Sermon for the Easter Vigil
The Rev Dorothy McRae-McMahon is a well-known minister in the Uniting Church, and someone I count as a friend. When she was the minister of Pitt St Uniting Church in the heart of Sydney, she wrote these words in her typical warm style:
Max is an old Aboriginal man and he lives in a pensioner’s hostel just down the street from us in Chippendale. Every day he is standing outside the door of the hostel as I walk past on my way to Redfern station. We always greet each other and exchange a few words. This day I was feeling rather tired and when Max said to me, “How are you, mate?”, I said, “I’m ok thanks Max, but it’s a bit wet today, isn’t it?” He smiled a beautiful smile, standing there in his bare feet and old clothes and he said, “Ah, but what about when the sun comes out?” I marvelled at the depth of his hope and his ministry to me.
Ah, but what about when the sun comes out? Isn’t that a wonderful thing to say? I think of this story every Eastertide. The last few Easters, I haven’t felt able to use the story because of the drought. Now we’ve had rain, and some of us at least may have longed at times for the sun to come out!

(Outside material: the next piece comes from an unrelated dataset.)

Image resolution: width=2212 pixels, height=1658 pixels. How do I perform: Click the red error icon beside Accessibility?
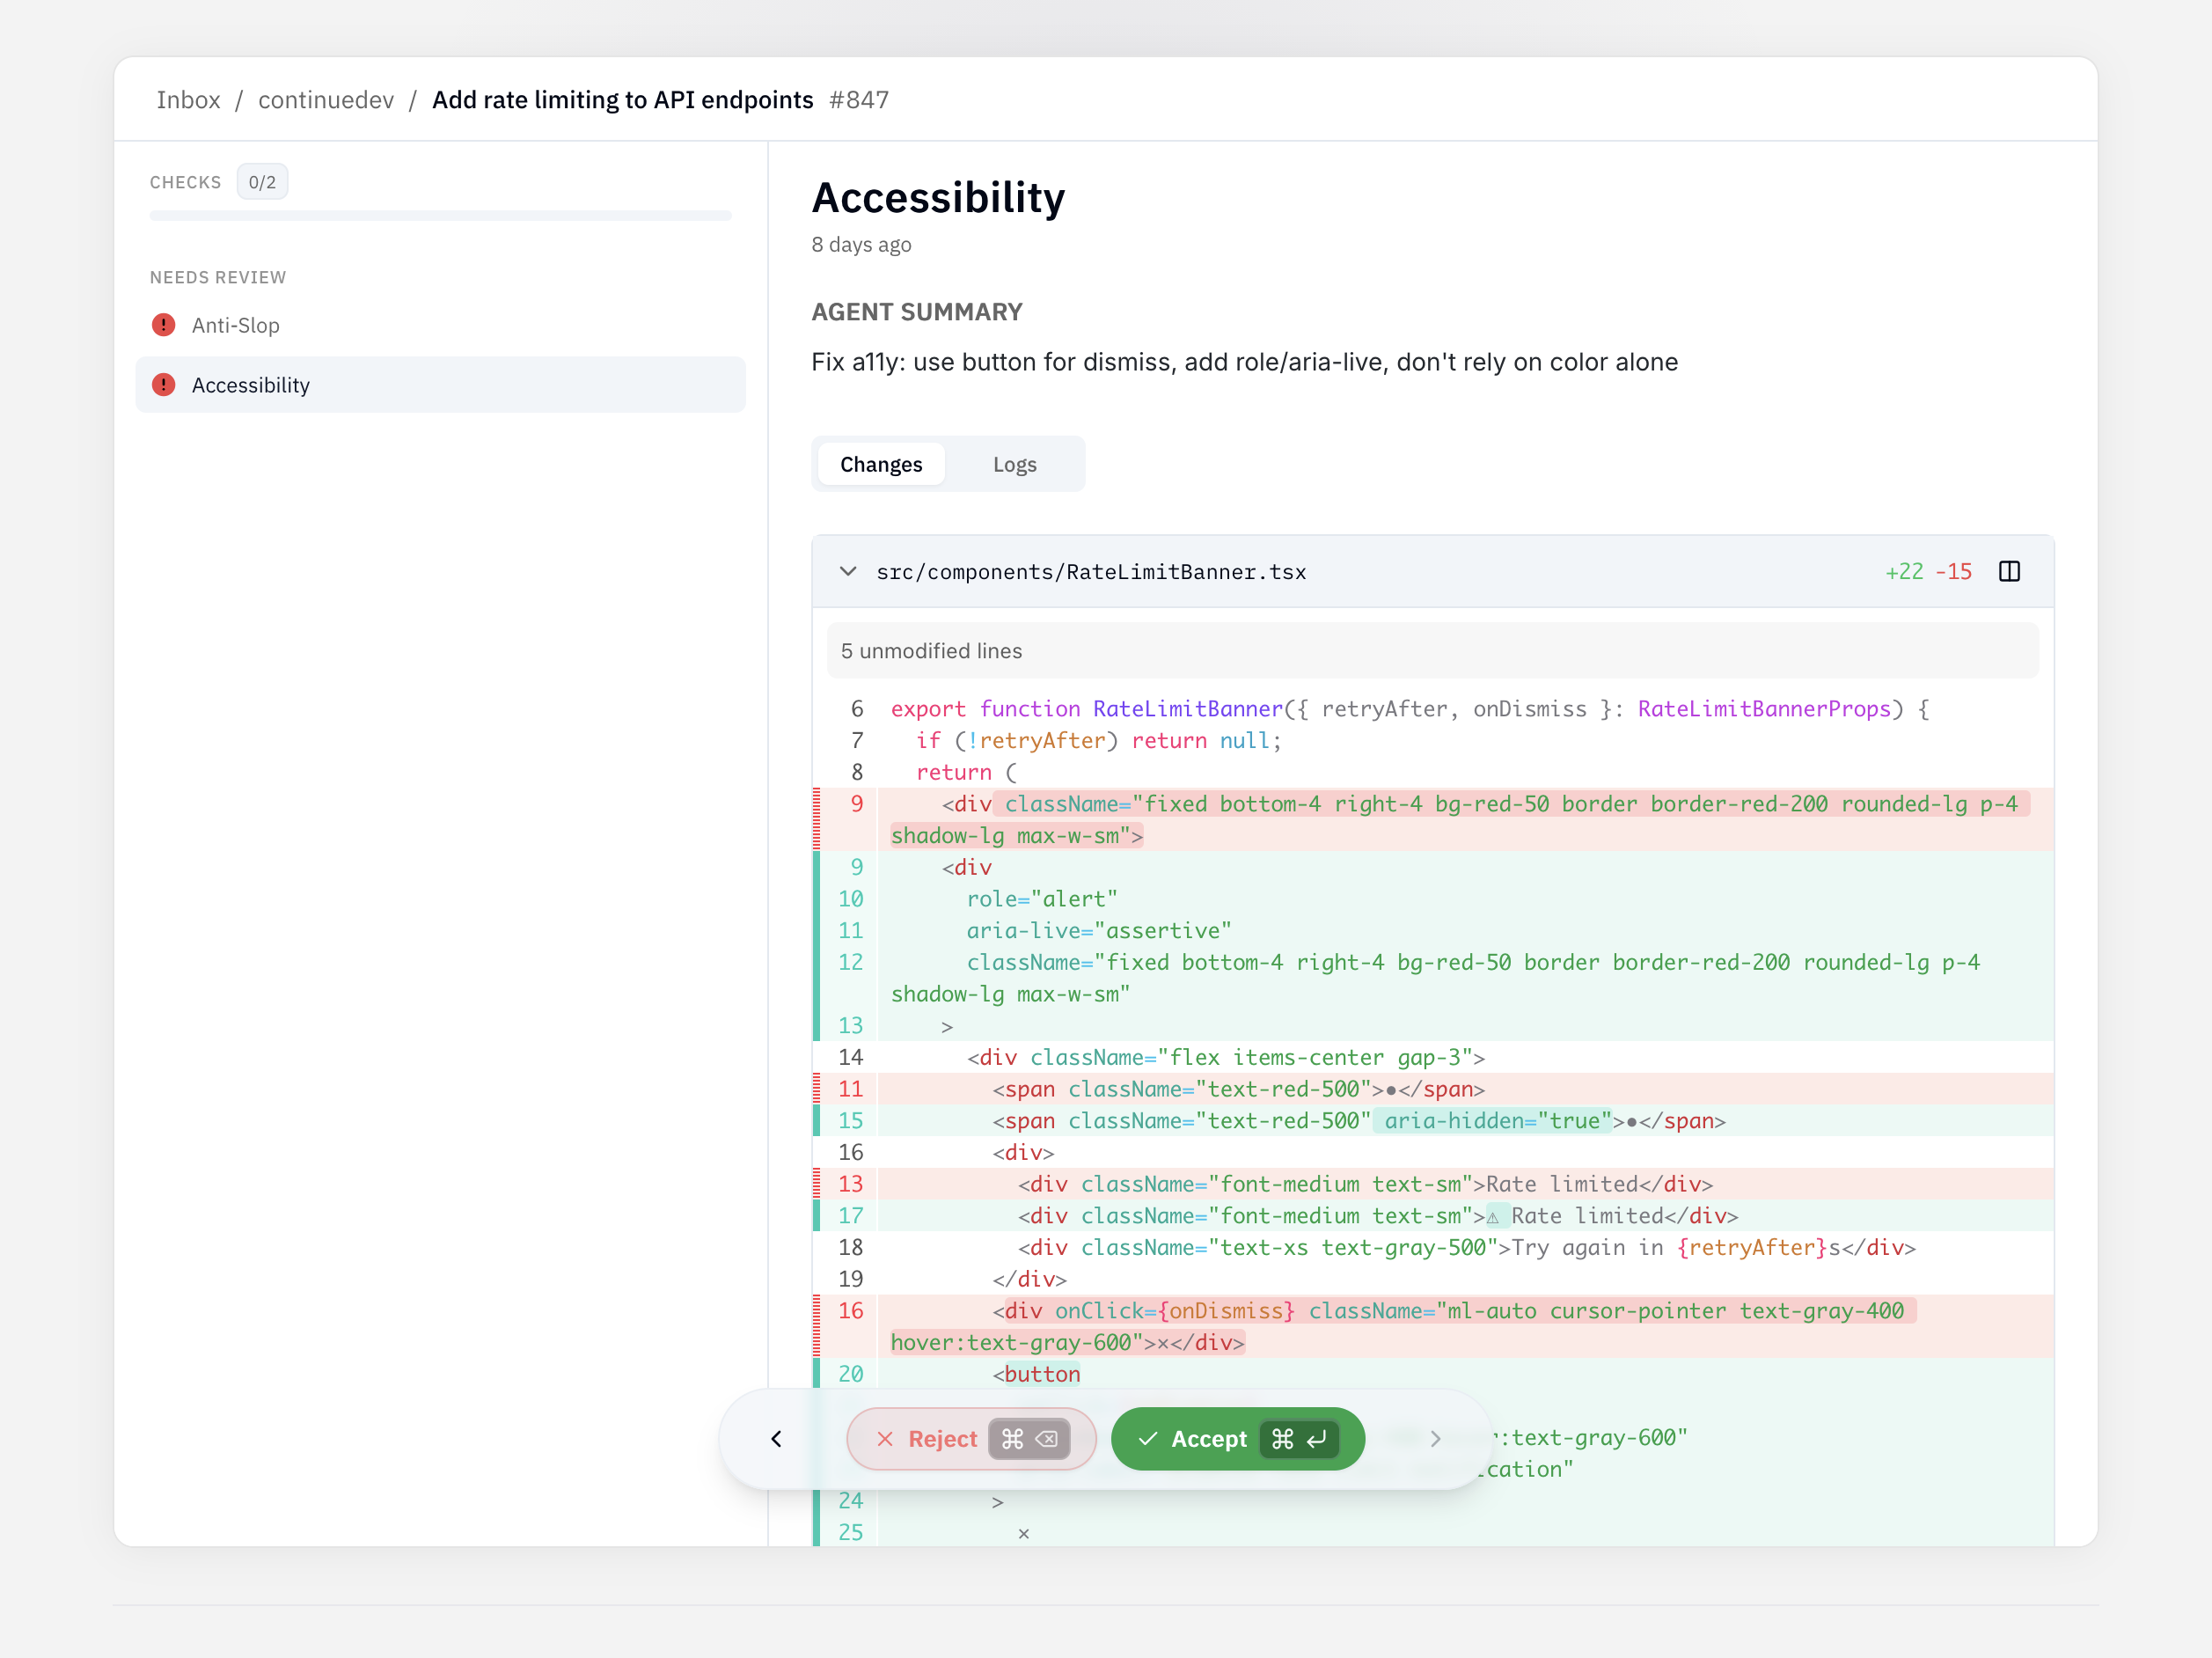(x=163, y=385)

On that first Good Friday, a few friends of Jesus took his body down from the cross. Because the Sabbath was approaching, when no work could be done, they had to make heartbreakingly meagre, hasty preparations for his burial. There was so much cause for grief, so little time for grieving. Their hope was gone, most of Jesus’ friends had deserted him. Night came, but little sleep would have come with it. Passover, a festival of salvation and deliverance, must have mocked them. Bleak despair was theirs. Ah—but what about when the sun comes out?

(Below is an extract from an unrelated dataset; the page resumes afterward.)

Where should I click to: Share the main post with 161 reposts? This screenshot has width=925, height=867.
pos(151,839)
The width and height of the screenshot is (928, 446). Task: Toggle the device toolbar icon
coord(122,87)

Mary Magdalene returned to the garden that first Easter Sunday to find the tomb empty. She supposed someone—but who?—had stolen the body. She couldn’t even see Jesus in death. Returning with Peter and another disciple, she stayed. Weeping, she was probably overcome with grief. Even a vision of angels didn’t sway her from the body-theft theory; she didn’t recognise Jesus himself when she saw him. Imagine her elation when he spoke her name, and she knew it was the risen Lord! Ah—but what about when the sun comes out?
The stories of the other Resurrection appearances follow. Two disciples, numbed by what had happened, unable to stay in that bloody city of Jerusalem any longer, return by foot to their village of Emmaus, about eleven kilometres distant. A companion joined them, seemingly ignorant of the news which had devastated them so. Yet this strange companion made their hearts burn when he explained the Scriptures to them; and their eyes were opened, their minds were cleared, when he broke the bread. Their next action was to race back to Jerusalem with the news. Ah—but what about when the sun comes out?

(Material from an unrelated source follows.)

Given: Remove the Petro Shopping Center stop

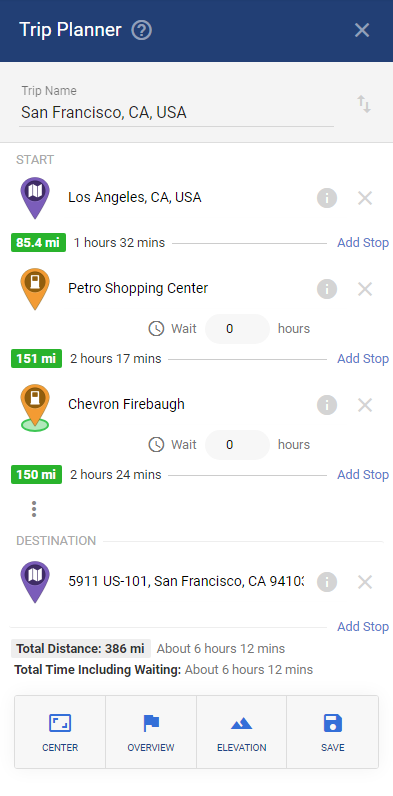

And through the centuries, men and women have responded in faith to Jesus Christ, finding his risen life available to them through the Holy Spirit. Finding a knowledge of forgiven sin, of guilt taken away; knowing that God is love, not someone to hide from in abject fear; finding the power to live in love and service to others, because the only true life is found in walking with Jesus. Finding peace of mind, joy, and the transformation of our hearts. Ah—but what about when the sun comes out?
When the risen Lord Jesus directs us, guides us, leads us through life, then the sun has come out for us. In whatever circumstances of life we find ourselves, we are his. Jesus Christ is alive for ever, and he will never leave us nor forsake us. For us the sun has come out! Amen.